Covid-19 Introduction

“Environment, health and well-being” is an important component of the A-level syllabus and the on-going Covid-19 pandemic is likely to be a significant part of A-level Geography studies for many years to come. I’ve therefore added a simple epidemic modelling simulation to this site so that you can get a better feel for the factors that will control the future progress of this very damaging episode in humanity’s on-going battle against disease.

Covid-19 Simulation at startup

My simulation is based upon a widely used mathematical model of epidemics known as the SIR-model (short for Susceptible, Infected and Recovered). You can read more about this in the FAQs that can be accessed from the “Covid-19” menu above. My model is much simpler than the simulators being used by governments to aid their attempts to control the outbreak. In particular, the simple SIR model does not include spatial factors. It treats the whole population as if they are all in one place and all identical and so a farmer isolated on Orkney is treated identically to a nurse treating Covid-19 patients in central London. It also has a series of assumptions which may not be correct, such as an assumption that recovered patients are immune to further infection.

So, this page needs a health warning. You should “stay home, protect the health services and save lives” but you should also treat the predictions of my simulation program with extreme caution.

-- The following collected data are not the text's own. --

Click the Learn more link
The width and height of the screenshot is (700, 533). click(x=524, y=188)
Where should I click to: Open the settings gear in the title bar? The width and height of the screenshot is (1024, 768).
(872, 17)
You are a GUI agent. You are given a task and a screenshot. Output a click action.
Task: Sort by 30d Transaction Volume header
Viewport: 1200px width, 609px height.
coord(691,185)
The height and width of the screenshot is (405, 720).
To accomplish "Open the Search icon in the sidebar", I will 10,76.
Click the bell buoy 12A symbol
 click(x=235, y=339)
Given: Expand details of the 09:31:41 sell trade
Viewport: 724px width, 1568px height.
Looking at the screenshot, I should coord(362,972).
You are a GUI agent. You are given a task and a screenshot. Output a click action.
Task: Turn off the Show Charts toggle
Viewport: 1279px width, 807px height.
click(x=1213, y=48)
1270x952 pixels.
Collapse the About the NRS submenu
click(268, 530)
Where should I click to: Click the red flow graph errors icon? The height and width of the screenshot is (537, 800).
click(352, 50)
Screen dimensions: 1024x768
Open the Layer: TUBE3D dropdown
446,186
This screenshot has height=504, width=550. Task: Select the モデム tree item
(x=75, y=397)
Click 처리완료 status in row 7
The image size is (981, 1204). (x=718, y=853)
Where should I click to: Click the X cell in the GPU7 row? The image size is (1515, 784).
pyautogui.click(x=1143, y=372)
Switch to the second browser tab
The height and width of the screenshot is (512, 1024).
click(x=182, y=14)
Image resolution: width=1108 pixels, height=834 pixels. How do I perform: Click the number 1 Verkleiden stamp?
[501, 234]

Despite my simplifications, the model seems to do a reasonable job of reproducing progress of the epidemic in the UK so far. I’m therefore confident it can be used for two, purely educational, purposes:

  1. You can play “what if” games. For example, what would have happened if the UK lock-down had been imposed a day or two earlier? The result may surprise you! And what will happen if social distancing is relaxed too much in the coming months?
  2. You can improve understanding of the important factors controlling the epidemic. Why does uncertainty about the fatality rate matter so much? What is this “Ro” that everyone is talking about and why is it so important?